## PROVIDED PASSAGE
====================

In 1952, at the age of 28 (with five children, soon to be seven), she began teaching career education to sixth graders and most memorably organized a field trip to a newspaper printing building and guided the students’ production of a Picayune, Jr. newspaper.
As a young teacher at Rabouin Vocational High School and Francis T. Nichols Senior High School in the 1950s and early 1960s, Geoffray was named National Classroom Teacher of the Year for her imaginative approaches.
In 1965, former Dominican priest Timothy Gibbons, co-founder of the Adult Education Center, brought Geoffray on board as a secretary. The role quickly turned into director when Gibbons left New Orleans. The work wasn’t easy; the Center struggled with funding and intense racial biases that even impacted the school’s ability to rent a building. Yet, in the end, the Center’s success was astounding, with 94% of graduates placed in jobs with salaries above the national average.
In 1968, Geoffray was featured in WDSU-TV Emmy-Award Winning documentary by Mel Leavitt, “The School That Would Not Die: The Story of the Adult Education Center”
Geoffray encouraged lifelong learning and led by example. She earned her master’s of education degree from Tulane University in 1970 and her Doctorate in Educational Administration from the University of New Orleans in 1978.
Geoffray served as Louisiana’s first State Coordinator of Career Education. She crisscrossed the state in her little yellow Volkswagen to meet with teachers in nearly all 66 Parishes. She was responsible for funding scores of innovative programs, including one that would become the New Orleans Center for the Creative Arts.
In the late 1970s and 1980s, Geoffray served as the director of career education, continuing education, and counseling and guidance for the Orleans Parish School System. Her accomplishments included creating a job placement center for high schoolers. There were practical programs in nursing, commercial art, printing, and typing just to name a few. In 1980 alone, more than 1,000 students were involved in work programs.

====================

## DATA PROVIDED
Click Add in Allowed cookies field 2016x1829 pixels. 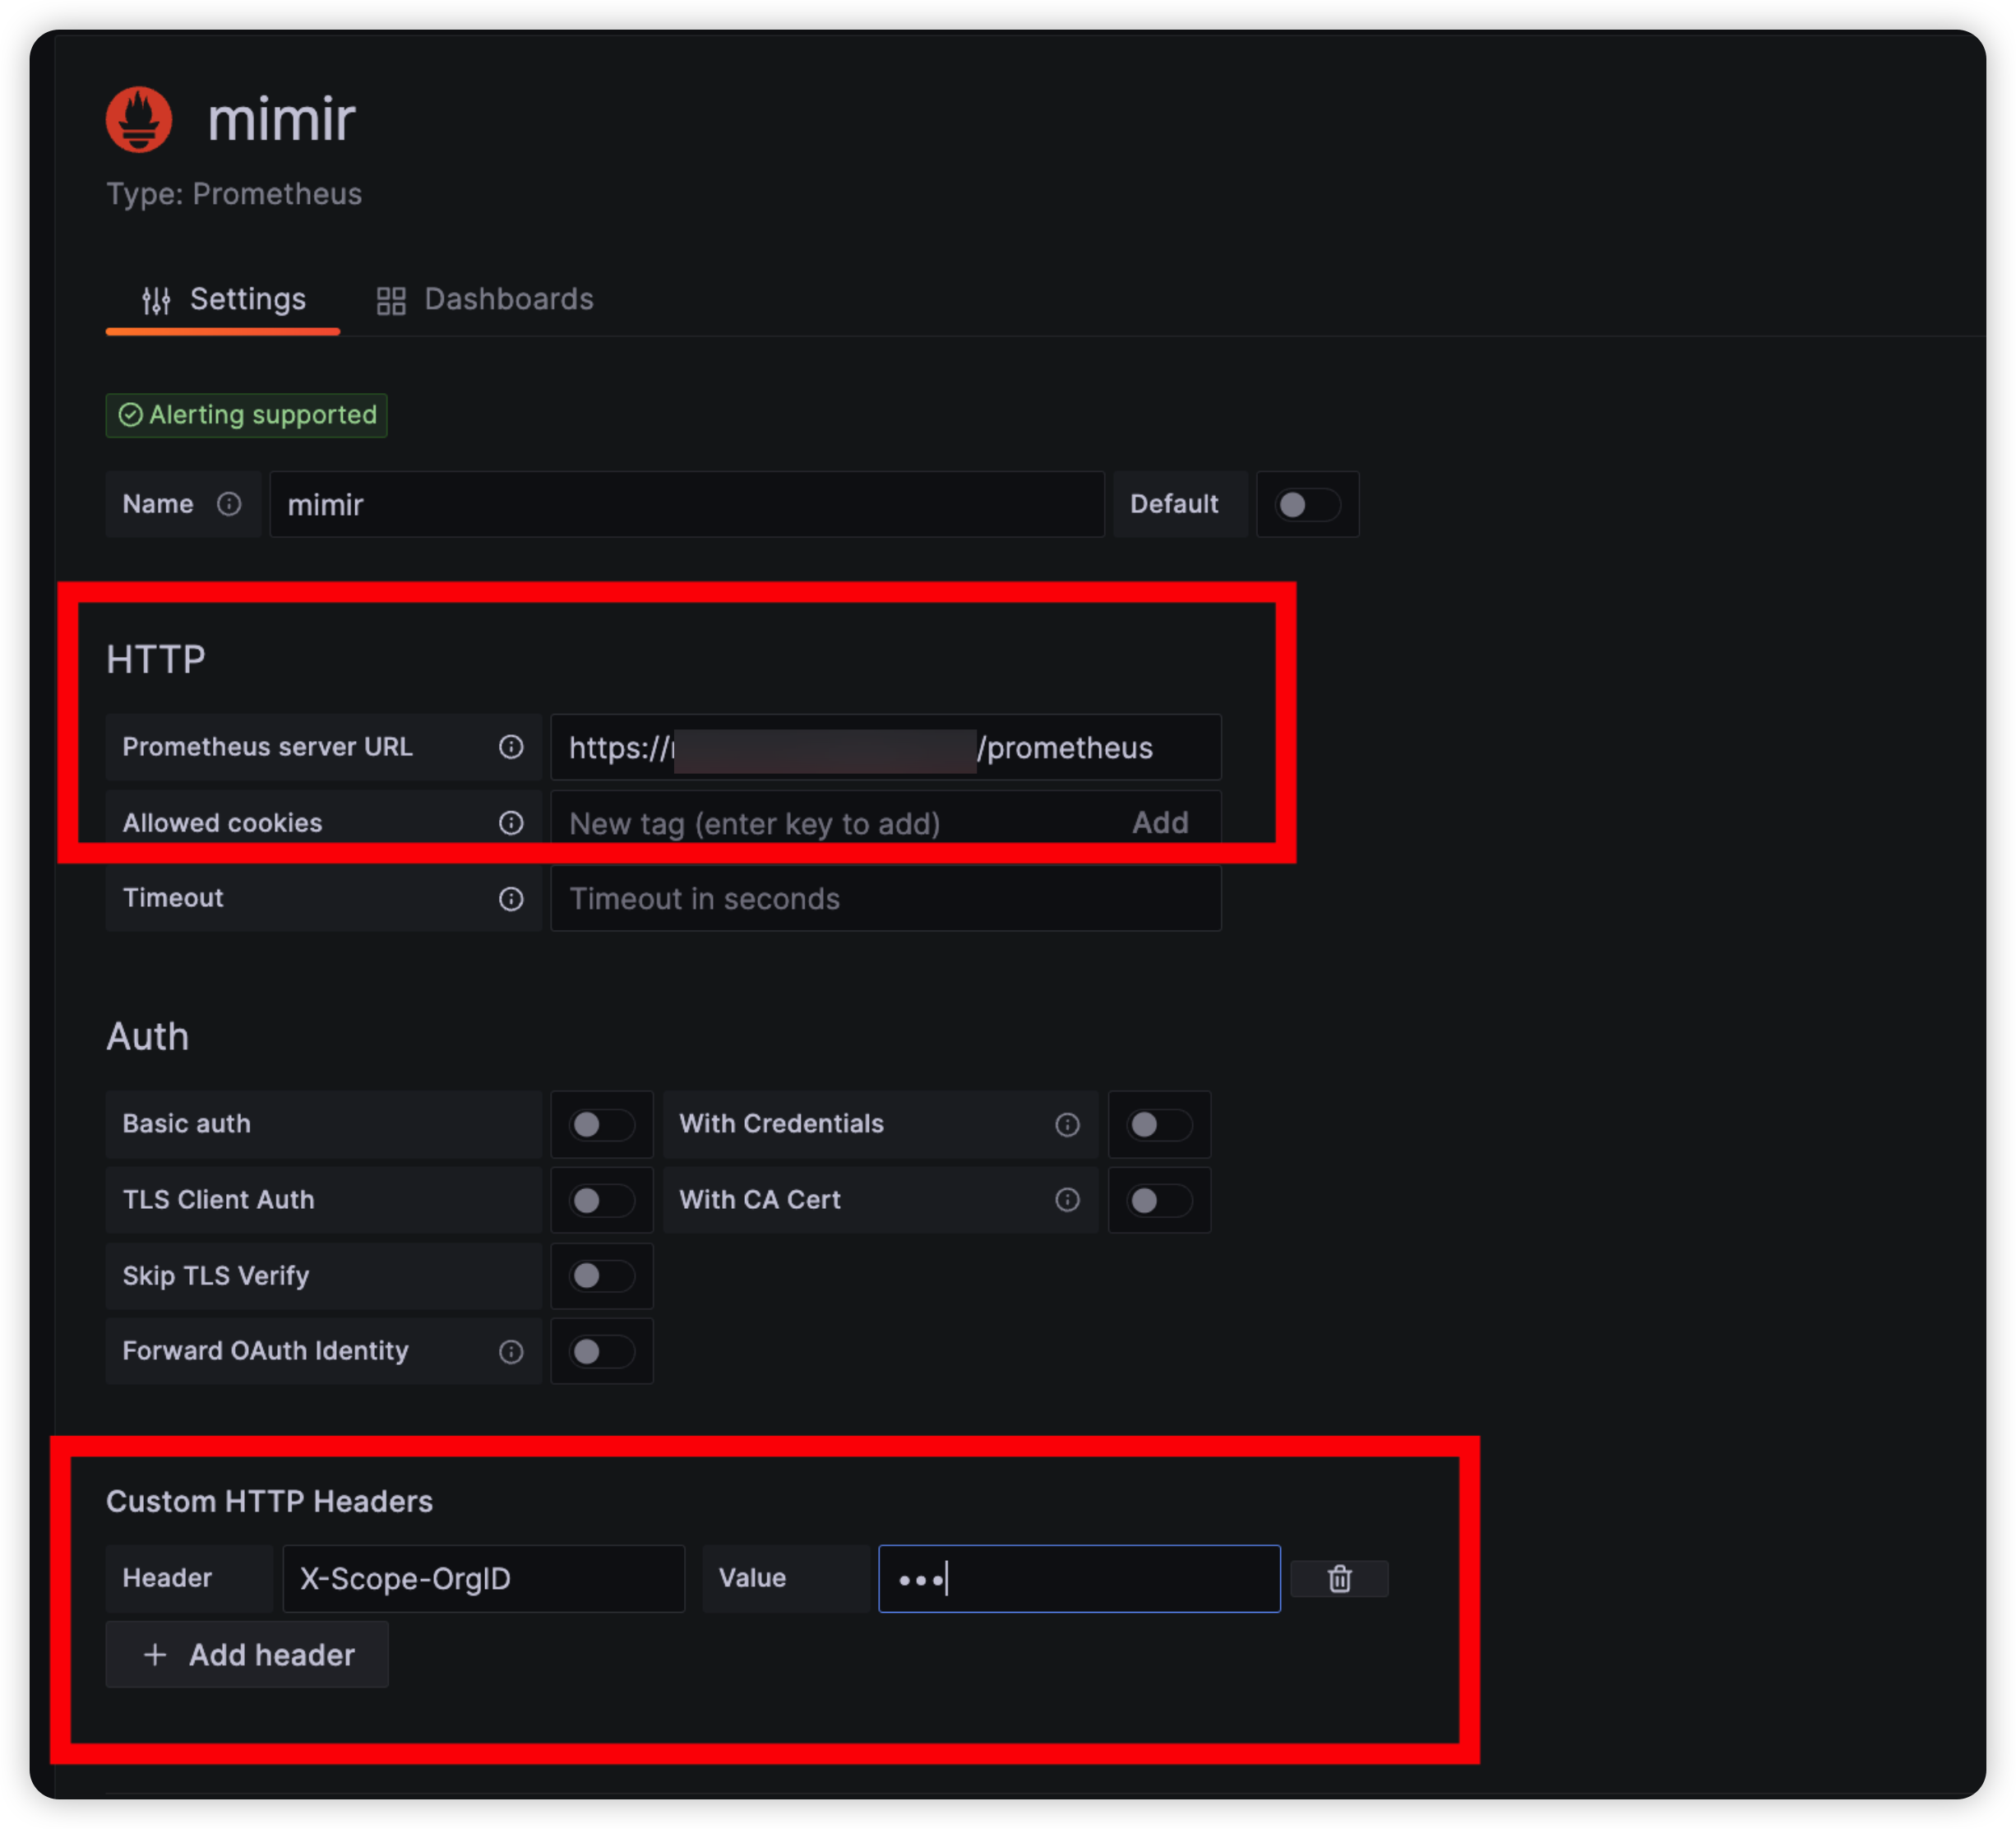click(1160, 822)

====================

Revise the passage on Geoffray's career from "In 1965, former" to "Orleans in 1978.", substituting "administrative assistant" for "secretary". The lines above are not required.

## WRITTEN REPLY
In 1965, former Dominican priest Timothy Gibbons, co-founder of the Adult Education Center, brought Geoffray on board as a administrative assistant. The role quickly turned into director when Gibbons left New Orleans. The work wasn’t easy; the Center struggled with funding and intense racial biases that even impacted the school’s ability to rent a building. Yet, in the end, the Center’s success was astounding, with 94% of graduates placed in jobs with salaries above the national average.
In 1968, Geoffray was featured in WDSU-TV Emmy-Award Winning documentary by Mel Leavitt, “The School That Would Not Die: The Story of the Adult Education Center”
Geoffray encouraged lifelong learning and led by example. She earned her master’s of education degree from Tulane University in 1970 and her Doctorate in Educational Administration from the University of New Orleans in 1978.